The hundreds of North Korean refugees who have arrived in the South from Vietnam this week will have had a long and frightening journey.
By Sarah Buckley
BBC News Online
For many, that journey is likely to have started at the Tumen River, which separates North Korea from China.
North Korea's river border is shallow enough to wade across in summer
This narrow waterway can be walked across in winter, when it freezes over, and waded across in summer.
But South Korean activist Kim Sang-hun told BBC News Online that the crossing was very risky.
"It's heavily guarded on both sides," he said. "There are some people who went to the top of a hill nearby and watched the guards for days, and picked the right time."
Others risk bribing the guards with cash, drink or cigarettes.
Once across the river, escaping North Koreans are unlikely to spend much time on the heavily-patrolled border, said Kato Hiroshi, head of a Japanese NGO which helps North Korean refugees.
Instead, they make their way into the mountains, and from there into populated areas to find work. This alone might take five to seven days, depending on the refugee's connections.
They also need to change their clothes to make themselves less visible.
Many initially settle in the three northern provinces of Jilin, Liaoning, and Heilongjiang, where they are sheltered by one of many underground Korean networks in northern China - an area which is highly populated by ethnic Koreans.
They seek work - perhaps in mines, factories or cattle farms - but are often swindled out of their earnings.
A mine owner might promise them 500 yuan a month, but actually they are paid less than half, or nothing at all - forced into acquiescence by the fear of being reported to the authorities.

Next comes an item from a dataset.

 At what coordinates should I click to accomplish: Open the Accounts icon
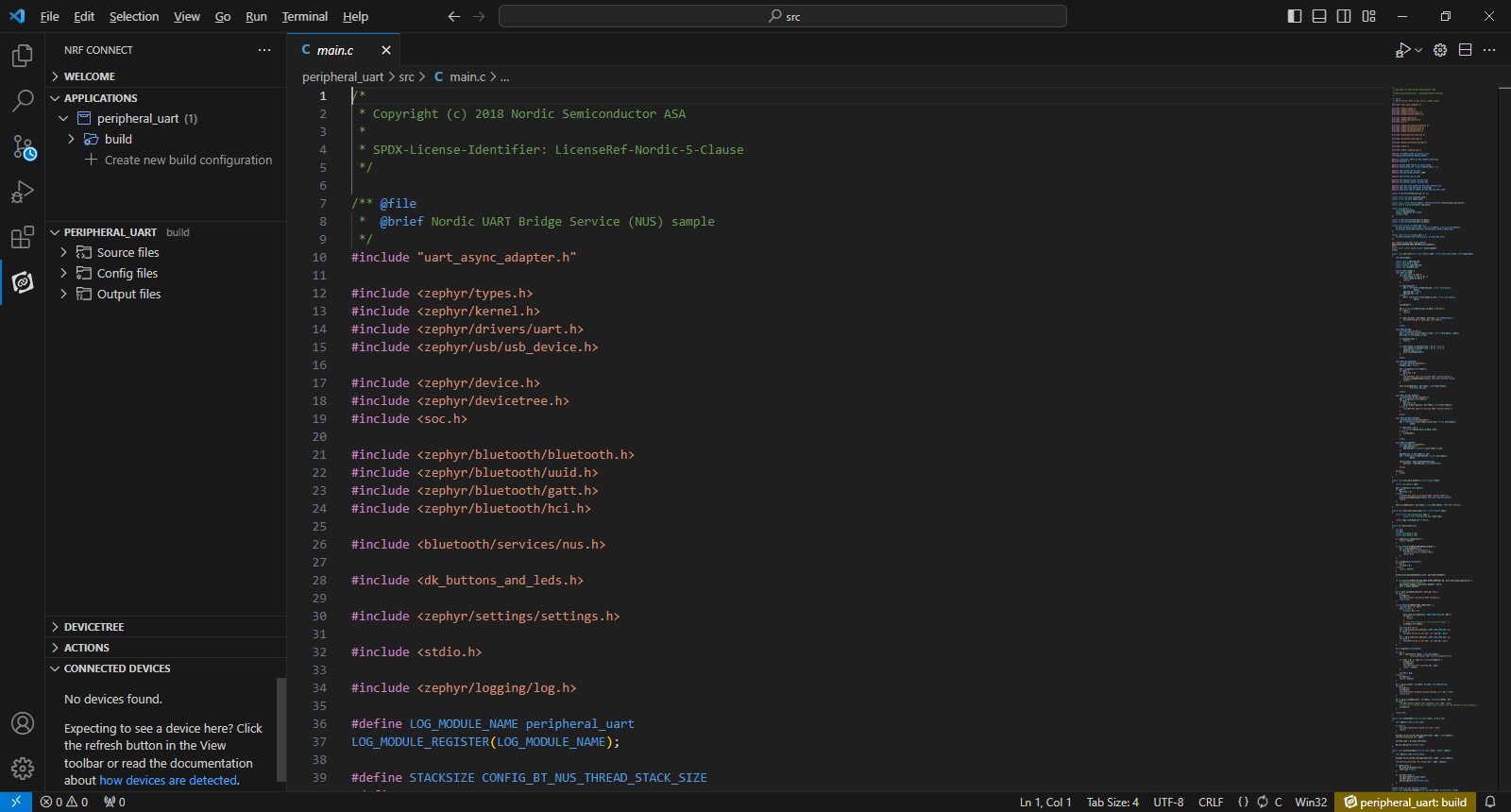22,723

Those who then choose to leave China - like the 450 or so who arrived in Seoul this week - use their earnings to begin the long dangerous journey across the vast landmass.
For someone who is totally free to travel, it only takes about three days to reach China's southern border by train.
But Mr Kato said long-distance trains were frequently boarded by railway police who check passengers' identity cards, so North Korean refugees usually make shorter train journeys of up to three hours at a time.
If they make it to China's southern border, North Korean refugees face another nail-biting crossing.
This is done either under their own steam, with the help of humanitarian aid workers, or through commercial brokers who charge about $2,000-10,000 per person, according to Mr Kim.
Many will fail at this point. According to Mr Kato, China has substantially strengthened its border patrols in a bid to stem the stream of fleeing North Koreans.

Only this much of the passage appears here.